Care Initiatives Fined
The Iowa Capital Dispatch recorded the meager fine paid by a nursing home for killing a resident. The nursing home, Odebolt Speciality Care in Sac County, Iowa, was fined only $8,500 as a result of a resident’s wrongful and preventable death. Based on the inspector’s report, workers of the facility noticed the woman unresponsive with an empty oxygen tank when going to take her to lunch. The resident suffered with congestive heart failure and required supplemental oxygen.
Reports state that the woman’s oxygen saturation level ranged from 12% to 45%. The woman was immediately transported to a nearby hospital, where she was diagnosed with an anoxic brain injury. After air transportation to a larger hospital, the woman died a few days after admission.
Odebolt Specialty Care is owned and operated by the West Des Moines nursing home chain Care Initiatives. The facility failed to replace a resident’s depleted oxygen tank causing the vulnerable woman’s death.

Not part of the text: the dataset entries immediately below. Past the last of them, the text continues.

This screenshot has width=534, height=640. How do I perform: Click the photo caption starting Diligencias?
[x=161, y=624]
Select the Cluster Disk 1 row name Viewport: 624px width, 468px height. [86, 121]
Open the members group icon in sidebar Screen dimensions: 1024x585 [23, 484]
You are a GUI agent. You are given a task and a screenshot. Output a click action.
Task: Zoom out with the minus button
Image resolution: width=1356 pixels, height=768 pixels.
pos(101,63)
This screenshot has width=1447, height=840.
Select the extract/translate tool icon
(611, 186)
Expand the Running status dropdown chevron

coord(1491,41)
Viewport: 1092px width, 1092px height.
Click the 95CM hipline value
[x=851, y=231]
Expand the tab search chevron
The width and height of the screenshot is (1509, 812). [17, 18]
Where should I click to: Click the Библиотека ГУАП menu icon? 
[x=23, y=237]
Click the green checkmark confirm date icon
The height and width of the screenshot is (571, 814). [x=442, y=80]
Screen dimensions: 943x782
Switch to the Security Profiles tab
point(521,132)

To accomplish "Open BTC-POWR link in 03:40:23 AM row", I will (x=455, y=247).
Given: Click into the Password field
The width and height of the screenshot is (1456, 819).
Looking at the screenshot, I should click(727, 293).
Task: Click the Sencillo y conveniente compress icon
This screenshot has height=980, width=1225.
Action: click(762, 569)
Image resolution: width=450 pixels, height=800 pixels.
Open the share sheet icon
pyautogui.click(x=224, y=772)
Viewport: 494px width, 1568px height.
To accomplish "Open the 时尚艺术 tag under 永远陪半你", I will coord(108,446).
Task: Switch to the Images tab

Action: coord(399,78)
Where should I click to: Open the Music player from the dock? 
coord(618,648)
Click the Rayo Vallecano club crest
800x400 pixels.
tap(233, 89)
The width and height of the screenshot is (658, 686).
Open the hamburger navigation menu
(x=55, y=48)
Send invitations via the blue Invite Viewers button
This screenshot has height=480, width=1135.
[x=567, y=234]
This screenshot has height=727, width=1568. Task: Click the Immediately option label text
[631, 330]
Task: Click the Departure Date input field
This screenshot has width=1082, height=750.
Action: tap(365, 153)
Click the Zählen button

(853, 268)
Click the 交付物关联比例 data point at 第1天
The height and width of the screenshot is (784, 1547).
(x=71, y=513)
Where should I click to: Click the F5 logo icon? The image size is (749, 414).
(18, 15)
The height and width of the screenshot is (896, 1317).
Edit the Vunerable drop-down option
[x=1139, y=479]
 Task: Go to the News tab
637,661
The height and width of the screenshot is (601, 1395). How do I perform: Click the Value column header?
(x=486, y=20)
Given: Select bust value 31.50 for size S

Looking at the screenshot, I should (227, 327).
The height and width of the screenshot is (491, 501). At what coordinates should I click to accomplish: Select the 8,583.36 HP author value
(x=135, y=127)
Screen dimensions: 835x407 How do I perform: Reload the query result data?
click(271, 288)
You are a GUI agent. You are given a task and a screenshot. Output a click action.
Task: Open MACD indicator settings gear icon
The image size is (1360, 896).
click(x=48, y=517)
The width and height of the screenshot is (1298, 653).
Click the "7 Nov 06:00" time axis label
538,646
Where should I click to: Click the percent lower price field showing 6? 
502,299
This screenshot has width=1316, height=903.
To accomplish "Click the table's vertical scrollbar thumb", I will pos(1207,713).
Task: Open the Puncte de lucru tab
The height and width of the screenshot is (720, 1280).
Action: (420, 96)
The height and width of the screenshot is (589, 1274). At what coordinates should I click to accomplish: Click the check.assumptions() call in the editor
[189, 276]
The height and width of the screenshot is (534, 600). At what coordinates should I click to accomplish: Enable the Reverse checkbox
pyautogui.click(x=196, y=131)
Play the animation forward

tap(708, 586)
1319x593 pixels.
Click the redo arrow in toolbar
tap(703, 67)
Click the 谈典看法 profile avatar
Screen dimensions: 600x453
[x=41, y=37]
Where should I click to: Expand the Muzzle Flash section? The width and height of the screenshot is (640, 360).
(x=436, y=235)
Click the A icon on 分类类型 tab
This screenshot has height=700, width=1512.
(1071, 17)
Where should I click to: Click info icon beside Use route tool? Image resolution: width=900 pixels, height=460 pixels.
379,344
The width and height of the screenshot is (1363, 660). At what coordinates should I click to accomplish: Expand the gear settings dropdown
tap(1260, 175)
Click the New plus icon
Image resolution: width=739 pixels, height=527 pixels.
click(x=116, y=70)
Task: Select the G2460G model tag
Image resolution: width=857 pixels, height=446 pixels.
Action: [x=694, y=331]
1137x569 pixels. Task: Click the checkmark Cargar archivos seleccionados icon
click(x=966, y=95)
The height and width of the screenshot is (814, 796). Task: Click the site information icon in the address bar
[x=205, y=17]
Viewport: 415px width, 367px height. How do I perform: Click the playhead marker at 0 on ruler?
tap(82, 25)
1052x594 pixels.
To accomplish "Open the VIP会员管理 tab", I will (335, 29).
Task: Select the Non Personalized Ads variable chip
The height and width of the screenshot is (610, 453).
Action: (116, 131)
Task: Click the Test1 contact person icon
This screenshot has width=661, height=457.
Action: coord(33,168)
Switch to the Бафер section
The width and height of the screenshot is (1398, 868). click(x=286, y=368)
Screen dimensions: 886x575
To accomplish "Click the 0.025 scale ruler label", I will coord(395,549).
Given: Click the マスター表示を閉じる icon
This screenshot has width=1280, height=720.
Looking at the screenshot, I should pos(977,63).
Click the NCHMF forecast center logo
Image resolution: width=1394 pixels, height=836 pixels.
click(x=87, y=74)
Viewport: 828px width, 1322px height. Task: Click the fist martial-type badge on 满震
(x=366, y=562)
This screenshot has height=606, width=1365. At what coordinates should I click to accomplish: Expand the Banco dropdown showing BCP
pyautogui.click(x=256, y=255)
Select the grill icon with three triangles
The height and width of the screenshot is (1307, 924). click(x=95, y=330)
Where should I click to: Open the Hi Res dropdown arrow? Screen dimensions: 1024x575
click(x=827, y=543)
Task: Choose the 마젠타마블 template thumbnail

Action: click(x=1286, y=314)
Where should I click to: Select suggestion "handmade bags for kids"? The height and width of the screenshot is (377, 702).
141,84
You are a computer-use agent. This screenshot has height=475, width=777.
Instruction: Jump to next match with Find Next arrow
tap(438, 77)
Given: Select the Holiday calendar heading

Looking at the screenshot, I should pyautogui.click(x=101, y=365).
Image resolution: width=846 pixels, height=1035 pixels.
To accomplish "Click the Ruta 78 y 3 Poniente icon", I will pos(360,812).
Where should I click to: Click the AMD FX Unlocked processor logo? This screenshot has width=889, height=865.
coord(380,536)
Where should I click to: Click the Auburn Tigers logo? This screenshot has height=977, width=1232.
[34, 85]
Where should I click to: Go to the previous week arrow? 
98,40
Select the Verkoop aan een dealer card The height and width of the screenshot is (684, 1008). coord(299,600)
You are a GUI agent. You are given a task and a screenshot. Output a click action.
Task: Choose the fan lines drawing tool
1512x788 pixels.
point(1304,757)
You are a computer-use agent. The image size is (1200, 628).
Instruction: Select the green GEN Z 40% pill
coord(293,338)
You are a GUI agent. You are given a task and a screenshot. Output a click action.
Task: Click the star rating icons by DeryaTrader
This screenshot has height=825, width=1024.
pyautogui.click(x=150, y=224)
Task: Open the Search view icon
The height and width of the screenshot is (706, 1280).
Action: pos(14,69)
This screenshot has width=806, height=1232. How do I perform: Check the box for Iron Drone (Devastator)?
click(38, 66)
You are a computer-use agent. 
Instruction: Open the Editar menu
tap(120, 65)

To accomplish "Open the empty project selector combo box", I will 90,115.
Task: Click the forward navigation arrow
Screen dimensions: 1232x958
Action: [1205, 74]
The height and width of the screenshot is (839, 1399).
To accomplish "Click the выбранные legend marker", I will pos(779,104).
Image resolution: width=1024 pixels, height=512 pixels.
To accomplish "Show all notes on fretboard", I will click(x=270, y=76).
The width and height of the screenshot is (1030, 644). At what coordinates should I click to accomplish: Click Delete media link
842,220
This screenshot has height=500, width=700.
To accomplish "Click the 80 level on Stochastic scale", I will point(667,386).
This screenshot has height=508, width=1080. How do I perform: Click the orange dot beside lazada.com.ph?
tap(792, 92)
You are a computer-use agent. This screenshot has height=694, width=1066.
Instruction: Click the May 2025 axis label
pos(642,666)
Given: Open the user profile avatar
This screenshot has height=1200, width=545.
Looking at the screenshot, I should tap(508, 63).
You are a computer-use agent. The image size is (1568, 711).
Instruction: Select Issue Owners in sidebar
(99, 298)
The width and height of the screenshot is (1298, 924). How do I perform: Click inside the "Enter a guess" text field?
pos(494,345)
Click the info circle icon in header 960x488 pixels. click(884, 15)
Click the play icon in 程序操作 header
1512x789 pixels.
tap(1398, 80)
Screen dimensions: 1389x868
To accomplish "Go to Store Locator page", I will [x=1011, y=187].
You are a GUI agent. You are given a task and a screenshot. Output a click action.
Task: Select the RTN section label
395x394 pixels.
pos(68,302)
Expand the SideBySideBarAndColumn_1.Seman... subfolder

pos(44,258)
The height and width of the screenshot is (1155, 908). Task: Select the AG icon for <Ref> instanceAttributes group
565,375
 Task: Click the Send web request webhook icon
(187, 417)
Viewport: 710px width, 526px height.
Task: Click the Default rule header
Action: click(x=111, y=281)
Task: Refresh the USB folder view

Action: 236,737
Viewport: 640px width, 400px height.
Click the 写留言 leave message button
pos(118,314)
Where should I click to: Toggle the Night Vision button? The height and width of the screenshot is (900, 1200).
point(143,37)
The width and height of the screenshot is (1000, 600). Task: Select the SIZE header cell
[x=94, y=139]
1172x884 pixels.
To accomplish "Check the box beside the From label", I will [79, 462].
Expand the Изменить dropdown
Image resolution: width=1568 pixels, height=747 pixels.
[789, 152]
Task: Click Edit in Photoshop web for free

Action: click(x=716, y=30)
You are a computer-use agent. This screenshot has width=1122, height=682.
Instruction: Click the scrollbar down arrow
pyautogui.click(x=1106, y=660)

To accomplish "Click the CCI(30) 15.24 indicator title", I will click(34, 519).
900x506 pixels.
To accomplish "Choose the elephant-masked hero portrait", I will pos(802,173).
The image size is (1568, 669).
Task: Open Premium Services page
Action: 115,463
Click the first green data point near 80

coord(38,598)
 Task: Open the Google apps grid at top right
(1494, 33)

The inspections department allegedly stated that the staff repeatedly failed to monitor the resident’s vital signs and failed to check her oxygen tank to make sure she could breathe properly. The clinical records from Odebolt Specialty Care show the staff failed to check and record the woman’s oxygens levels in the days leading up to her incident. During this period, the woman experienced erratic behavior, odd facial expressions, and signs of lethargy.
The director of nursing told inspectors that she expected the staff to ensure that the oxygen supply was functioning, but she “didn’t know for sure what kind of education” staff members had on this device. Two nursing assistants allegedly told inspectors they do not remember any education or training on a resident’s use of oxygen concentrators and tanks.
State inspectors cited Odebolt Specialty Care for failing to assess and treat a wound on another resident’s leg multiple times. This later resulted in the wound growing or “tunneling” into her flesh. A nurse practitioner from a local hospital told inspectors that the wound was “horrible.” The woman had been admitted to the facility with a wound vacuum and specific instructions. However, the nurse practitioner allegedly said that she knew no one at the facility had changed the dressing as it still had its original date markings. Inspectors concluded that the dressing had been changed twice, once on the day of admission and the day of her discharge. There is no further information regarding the resident’s survival or hospitalization.
Still, it is unclear why the investigation of the incident in May 2023 took place seven months later. Records state that when the inspectors visited the facility in December, they were responding to a backlog of four separate complaints.